A. PSAK
24 Imbalan Kerja
Secara umum PSAK 24
adalah mengatur pernyataan akuntansi tentang imbalan kerja di perusahaan. Latar
belakang Penerapan PSAK 24 tentang Imbalan Kerja adalah: Undang-Undang
Ketenagakerjaan (UUK) Nomor 13 Tahun 2003 mengatur secara umum mengenai
tatacara pemberian imbalan-imbalan di perusahaan, mulai dari imbalan istirahat
panjang sampai dengan imbalan Pemutusan Hubungan Kerja (PHK).
Imbalan kerja (employee
benefits) adalah seluruh bentuk imbalan yang diberikan suatu entitas dalam
pertukaran atas jasa yang diberikan oleh pekerja atau untuk pemutusan kontrak
kerja. Jika dilihat dari jenis imbalan kerja yang termasuk kedalam definisi
imbalan kerja di PSAK-24 adalah sebagai berikut:
1.

DATA YANG DIBERIKAN >>

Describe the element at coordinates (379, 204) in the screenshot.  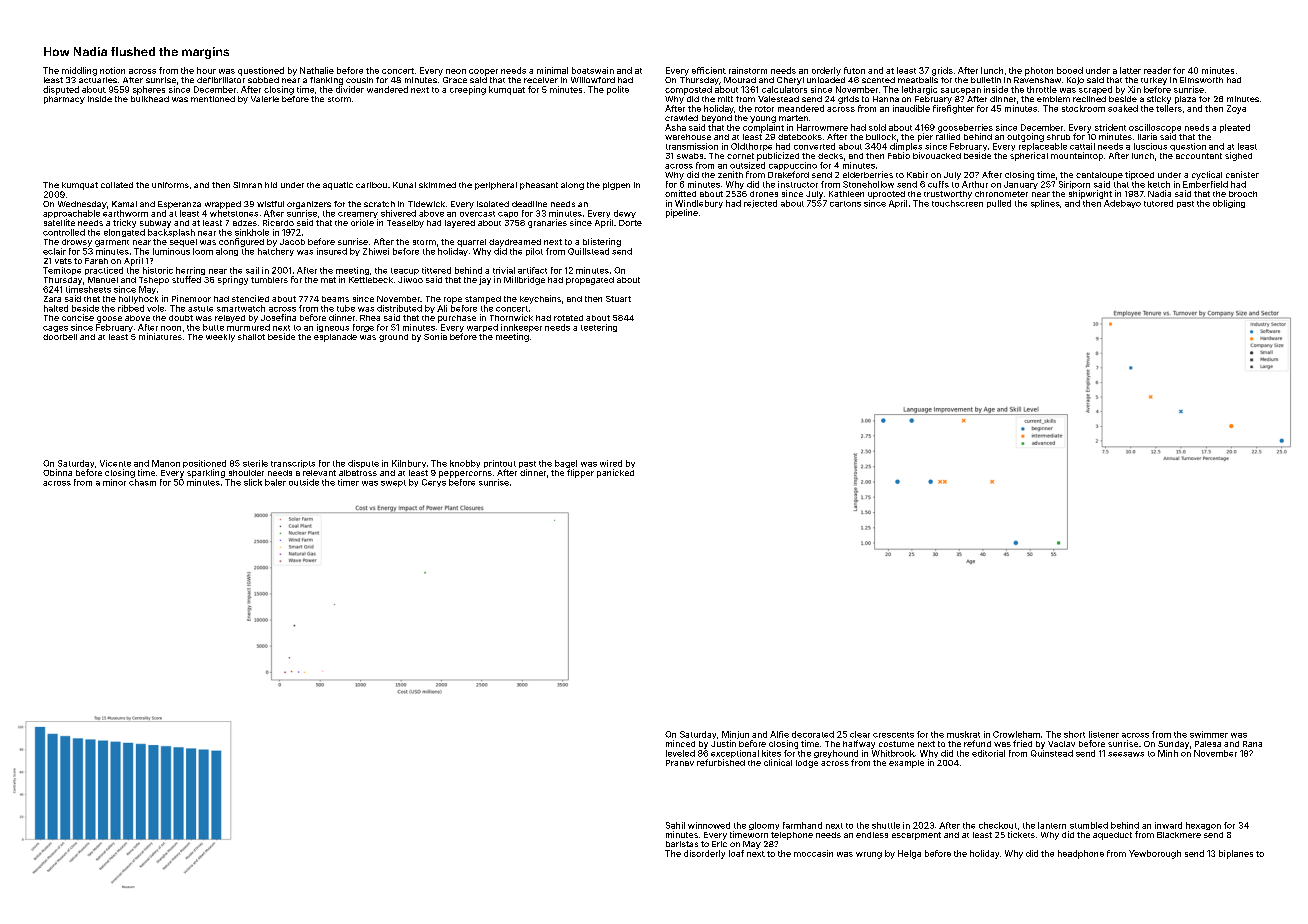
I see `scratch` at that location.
* * *
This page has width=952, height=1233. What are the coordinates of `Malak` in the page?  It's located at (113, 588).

SOAL DIKERJAKAN >> Lanjutkan teks tentang imbalan kerja dalam PSAK 24 dari titik terakhirnya. Catatan-catatan tersebut sama sekali tidak diperlukan di sini.

HASIL LATIHAN >>
Imbalan Kerja Jangka Pendek, Yaitu
imbalan kerja yang jatuh temponya kurang dari 12 bulan. Contoh dari Imbalan
Kerja Jangka Pendek ini adalah; Gaji, iuran Jaminan Sosial, cuti tahunan, cuti
sakit, bagi laba dan bonus (jika terutang dalam waktu 12 bulan pada periode
akhir pelaporan), dan imbalan yang tidak berbentuk uang (imbalan kesehatan,
rumah, mobil, barang dan jasa yang diberikan secara cuma-cuma atau memalui
subsidi).
2.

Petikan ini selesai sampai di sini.